Par ailleurs, « une politique ambitieuse de prévention structurée doit s’appuyer sur les collectivités locales, les établissements scolaires et les usagers eux-mêmes », soutient Sens du service public. Selon lui, un système de santé moderne ne peut se construire sans ses usagers : « leur participation active, via des mécanismes de démocratie en santé, est essentielle. » L’organisation territoriale des soins doit donc désormais reposer sur une gouvernance tripartite : élus locaux, professionnels de santé, représentants des usagers.

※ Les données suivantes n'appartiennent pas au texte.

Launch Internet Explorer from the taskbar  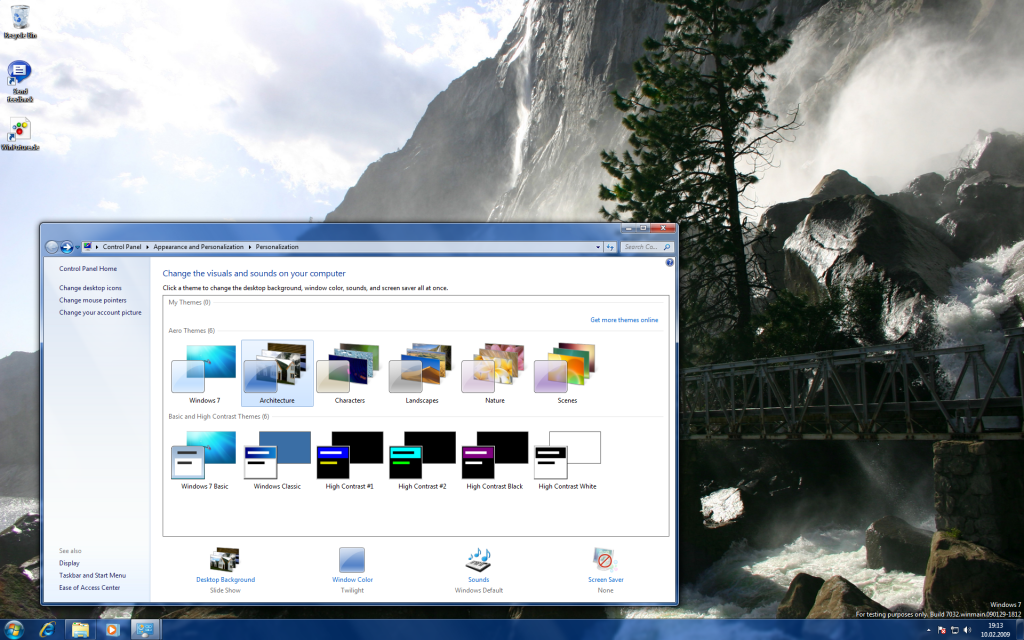pos(46,630)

Il est aussi temps de rompre avec la fragmentation entre hôpital, ville et médico-social, poursuit la note. « Des groupements territoriaux de santé intégrée, dotés de budgets globaux et de marges de manœuvre organisationnelle, peuvent en constituer l’architecture. Ces derniers, regroupant l’offre de soins sanitaire et médico-sociale sur un territoire donné et sous une gouvernance unifiée, permettrait d’offrir une meilleure visibilité sur la coordination de  la réponse aux besoins de la population », soutient le think tank. Dans ce schéma, l’Assurance maladie doit devenir un acteur d’orientation stratégique, non uniquement de régulation budgétaire. Refonder le système de santé suppose « de dépasser les réflexes défensifs des structures actuelles, et de réactiver un consensus démocratique où performance et justice sociale ne sont plus opposées mais articulées. Inspirés par les réussites internationales et ancrés dans notre tradition de service public, nous pouvons construire un système de santé robuste, attractif, et profondément humain », est persuadé Sens du service public.